A few queeries
After reading Sam’s thoughtful article on queer representation in gaming in issue 329, I was prompted to think more deeply about the subject and raise some points and questions for consideration. Firstly, it’s worth mentioning that as a straight, white male never have I thought I’d been discriminated against nor have I had any shortage of videogame characters to ‘represent’ me. But it is this concept of ‘representation’ that I’m hoping you can help explain to me.
Personally, I do not look to videogame characters, to ‘represent’ me but rather to engage with me. Be it through good writing, good performance, or good narrative, characters in entertainment will engage with me on an emotional level not because of their demographic but because of their story and their development. This is why I see the kiss shared between Ellie and Riley in The Last of Us: Left Behind DLC not as a use of homosexual imagery but as an effective story-telling technique that, regardless of the sexuality behind it, is the culmination of these two characters’ arcs together.
What would be your response to this? Do you think sexuality in a character is an important factor in your ability to engage with them?
We’re glad Sam’s piece got you thinking, Alex!

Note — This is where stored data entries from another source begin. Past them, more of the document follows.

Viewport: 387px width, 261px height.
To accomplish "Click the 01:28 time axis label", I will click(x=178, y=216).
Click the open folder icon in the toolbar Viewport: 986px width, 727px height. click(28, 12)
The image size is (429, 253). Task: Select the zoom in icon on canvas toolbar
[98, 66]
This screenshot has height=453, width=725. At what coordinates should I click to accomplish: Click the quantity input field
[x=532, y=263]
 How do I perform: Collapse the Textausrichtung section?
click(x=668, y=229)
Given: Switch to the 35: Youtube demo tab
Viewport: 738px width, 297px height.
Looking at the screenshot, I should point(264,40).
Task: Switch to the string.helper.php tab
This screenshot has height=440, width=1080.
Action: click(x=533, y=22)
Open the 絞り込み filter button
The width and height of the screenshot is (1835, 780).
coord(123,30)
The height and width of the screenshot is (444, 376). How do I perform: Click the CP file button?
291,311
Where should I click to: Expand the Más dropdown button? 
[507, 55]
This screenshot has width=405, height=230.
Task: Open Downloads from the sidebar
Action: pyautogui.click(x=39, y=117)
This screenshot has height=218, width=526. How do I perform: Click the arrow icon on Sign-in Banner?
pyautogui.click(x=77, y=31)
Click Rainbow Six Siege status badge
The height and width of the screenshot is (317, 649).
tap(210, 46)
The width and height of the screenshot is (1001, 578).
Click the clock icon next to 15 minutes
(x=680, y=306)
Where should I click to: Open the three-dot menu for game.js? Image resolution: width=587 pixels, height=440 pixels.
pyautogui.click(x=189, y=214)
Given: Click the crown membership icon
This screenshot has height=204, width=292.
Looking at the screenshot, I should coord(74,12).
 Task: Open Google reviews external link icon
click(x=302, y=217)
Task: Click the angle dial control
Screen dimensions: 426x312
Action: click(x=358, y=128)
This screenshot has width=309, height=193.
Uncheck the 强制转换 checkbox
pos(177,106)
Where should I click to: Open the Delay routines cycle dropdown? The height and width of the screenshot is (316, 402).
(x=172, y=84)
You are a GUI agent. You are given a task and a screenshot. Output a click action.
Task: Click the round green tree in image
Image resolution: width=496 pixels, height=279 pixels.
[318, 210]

The thing is, representation will naturally not feel like a big deal when the majority of media is catering directly to your demographic. But try to put yourself in the shoes of someone who rarely sees their sexuality (or ethnicity, or gender, etc) represented, or only sees it used in a stereotypical or negative way. Imagine if there were no games starring straight, white male heroes – don’t you think you would feel excluded?
Representation means different things to different people, and it can be a subtle and complex thing. As you say, you may not directly put yourself in the shoes of a game hero, or indeed you may find yourself empathising very strongly with a character who is very different from you. But trust us when we say that, for many of those from marginalised or minority groups, it is indeed extremely meaningful to see characters like themselves, and stories told from a perspective similar to theirs, in the media they love.
“I DON’T LOOK TO VIDEOGAME CHARACTERS TO REPRESENT ME”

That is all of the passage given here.